Hazell wonders how psychic maturation occurs and here I think are clear links to the idea of spiritual maturation as what he highlights is that emotional maturity isn’t to be measured by the extent to which we can cope or survive or thrive without connection but rather ‘by our willingness to acknowledge our absolute dependence on relations with others for the full realisation of our proper nature.’
‘Emotional maturity comes about when a genuine experience of relatedness supports and nourishes the heart of the self, and when this experience is able to be enjoyed (consciously or better still unconsciously) either in solitude or in contemporary personal relationships.’

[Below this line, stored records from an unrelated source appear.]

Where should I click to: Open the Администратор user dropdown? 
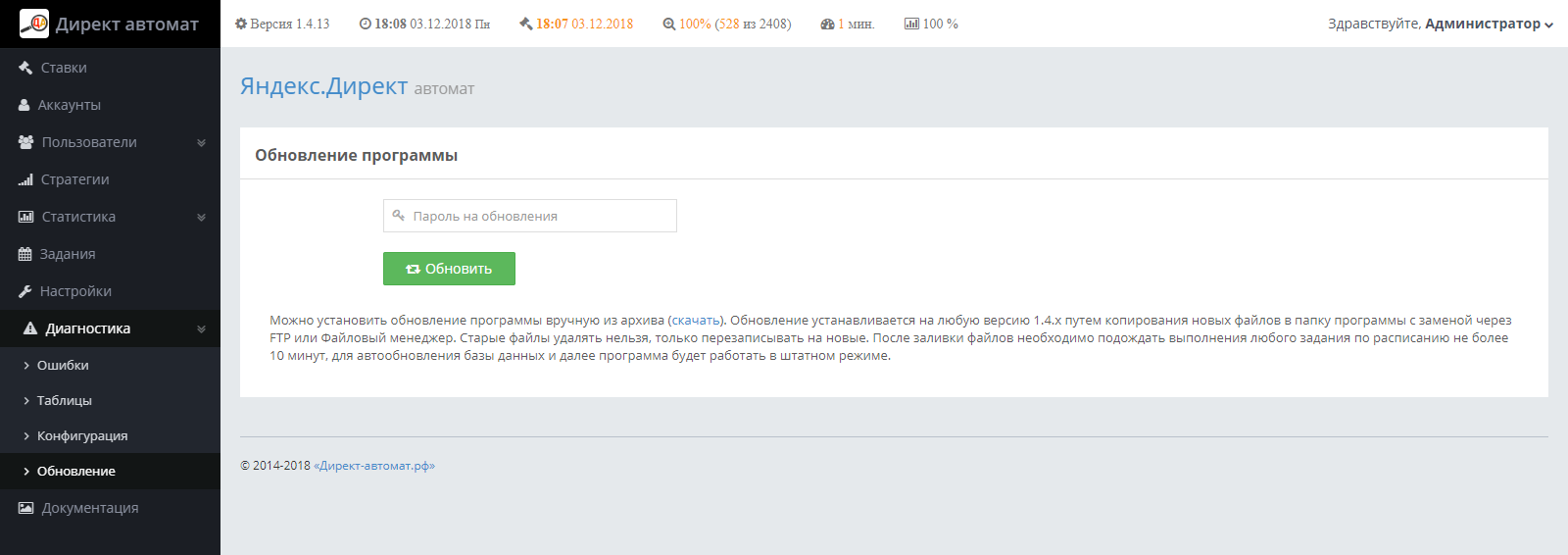[1440, 24]
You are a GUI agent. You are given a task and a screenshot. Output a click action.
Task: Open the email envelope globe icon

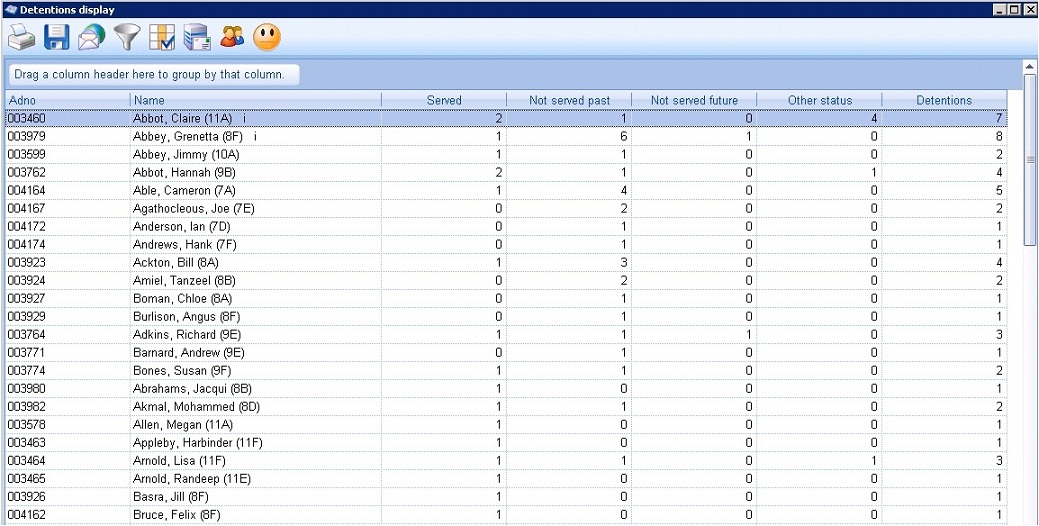[x=91, y=37]
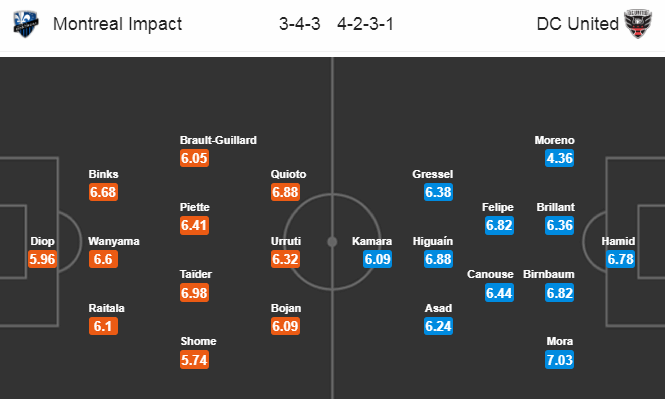Click Bojan's 6.09 rating badge

pos(285,326)
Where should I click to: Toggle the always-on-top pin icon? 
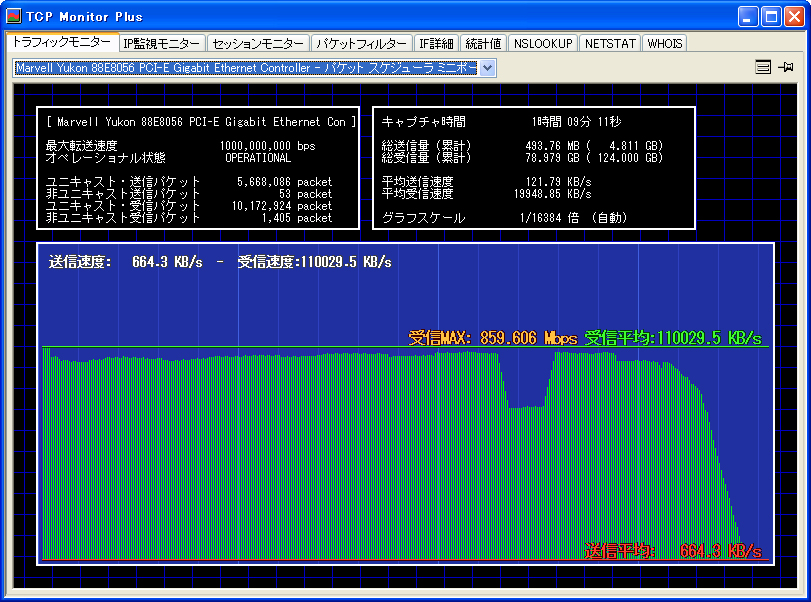[x=786, y=68]
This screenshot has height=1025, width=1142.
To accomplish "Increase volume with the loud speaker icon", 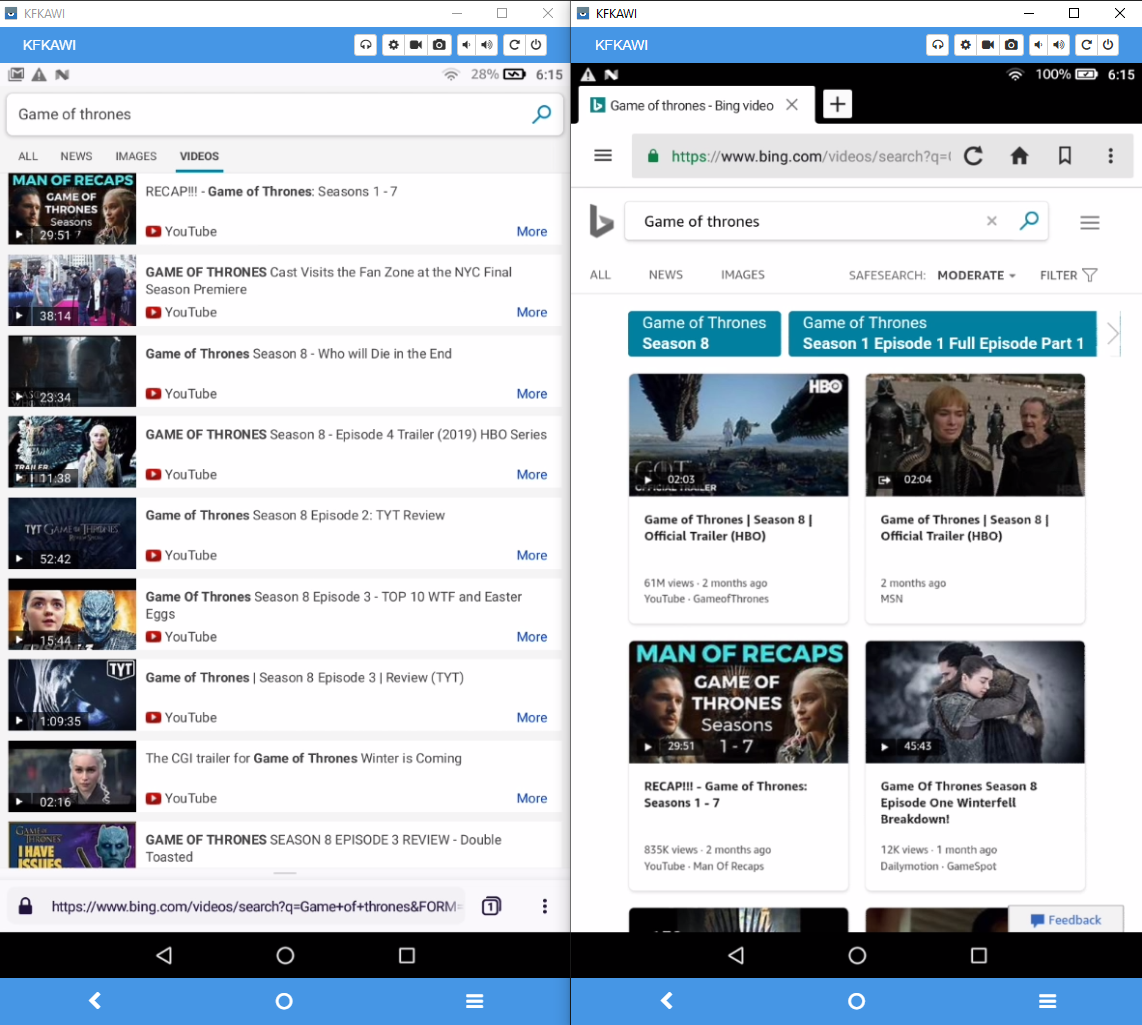I will [489, 44].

This is the idea of ‘mature dependence’ and so similarly it is reliance and dependence on relationship with God and God in others that allows us to think about what spiritual maturity might look like. However this maturity is always relative as Guntrip put it:
‘Even when analysis reaches down to the deeper level, as I believe mine did with Winnicott, there is no such thing as a “full cure”. But while the past is never fully outgrown, one is put in a stronger position internally to experience with fuller understanding the way the bad old relations patterns are aroused and disturbed by present day events’.
And ‘if the past is never outgrown, neither is the whole personal self static while a genuine personal relationship is being experienced.’ This links to the idea of what Winnicott called ‘living spontaneously’ once again something that is alive and happening when one is engaged in a genuine experience or glimpse of an experience with God.